That's exactly what I thought. The character was very similar to Michael Biehn's gung-ho Navy Seal character in the Abyss, but even more cartoonish in his uncompromising and antagonistic jarhead mentality.

There were other things in Avatar that reminded me of his other movies like the military ships and mechs which had similar shapes to the ones in Aliens. Even the alien world reminded me of the undersea world in Abyss.

The plot didn't tread any new ground to be sure. It was amalgam of other movies like Dances with Wolves and Last Samurai where the main character initially disdains the indigenous people and through immersion in their culture comes to respect and love them. It was a safe story for his movie and one I'm sure most audiences would enjoy. It wasn't meant to be too thought provoking and was meant for family entertainment.

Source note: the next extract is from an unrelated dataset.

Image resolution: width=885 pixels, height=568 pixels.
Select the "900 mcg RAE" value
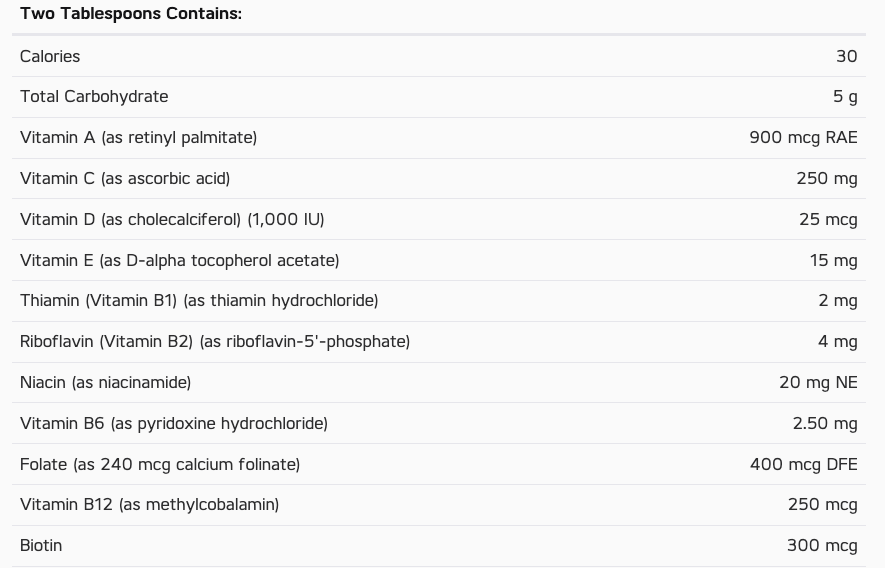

There's nothing more I can add about the visual effects other than they have to be seen in 3D to fully appreciate them. I don't know if it's quite as revolutionary was what Pixar did for animation, but it's extremely impressive nonetheless and I look forward to seeing what else can be created from this technology.
 

Elina

Rookie
I saw Avatar yesterday at a 3D theater. It was fascinating with all the 3D effects. The story itself was not much surprising, but I've seen worse. ;) But I can imagine that there will be several 3D movies coming soon. :D
 

Fedace

Banned
I saw Avatar yesterday at a 3D theater. It was fascinating with all the 3D effects. The story itself was not much surprising, but I've seen worse. ;) But I can imagine that there will be several 3D movies coming soon. :D
Wow,, Finland has 3D theaters ??? you guys are more tech advanced than i thought ?? lol:)
 

FlamEnemY

Hall of Fame
Avatar, in 3D.
A mixture of excitement and an unpleasant anxiety filled me when I went to the cinema. I really, really wanted to relax and let the movie take me to a trip in an unimaginable world and I feared that it would ultimately fail, as did so many motion pictures before it.
You see, it's not easy to make me pay attention, it's kind of hard for me to lose myself in an artificial world presented to me on the big screen. Books, no problem. But not many movies make me stay silent and focused, caring for what happens.
So there I was, almost three hours later, and I couldn't believe my eyes. Wow. The film was exactly what it had to be. Pandora was alive, it was there, almost waiting for me to smell a flower, to feel the wind, to hear the jungle living around me. There were the Navi, glorious and powerful, and they seemed totally convincing. Everything seemed to click into place.
This movie is not about deep questions, it's not about making you think (despite some good ideas, namely the "way" of the Navi), but making you live with the characters in this utterly beautiful world. It succeeds.

I completely understand why someone might not like this film. But one shouldn't expect too much from it really - at least not too much outside of the CGI and the atmosphere, which is so vivid and alive you can almost touch it. Sometimes I hear people complaining how the film is dull, there are reviews on IMDB about the film being a "turning point for the worse", but it isn't. It's simply the old story told in this new, beautiful voice. As such, one can't expect great plot complexity, amazing character development and so on. The movie is fine for what it is and what it set out to be. I thoroughly enjoyed it, I'm glad I watched it and was able to free my mind for a couple of hours.
 

HellBunni

Rookie
I saw the movie in IMAX 3-D.
the effects were nice and cool.

but the plot needs some work.

spoilers.
..
...
....

1.) Why doesn't the main guy transfer before the last battle??? Since he already chose his side.

2.) OMG, does any of them know how to actually fight a battle? Inferior weapons, inferior numbers, plenty of cover, => hit and run tactics. Not charge head in and get slaughtered.
 

malakas

Banned
just came back from the cinema.Didn't see it in 3D though.
I think it was an ok movie,but nothing remarkable that will stay with me for long.3.5/5 stars from me.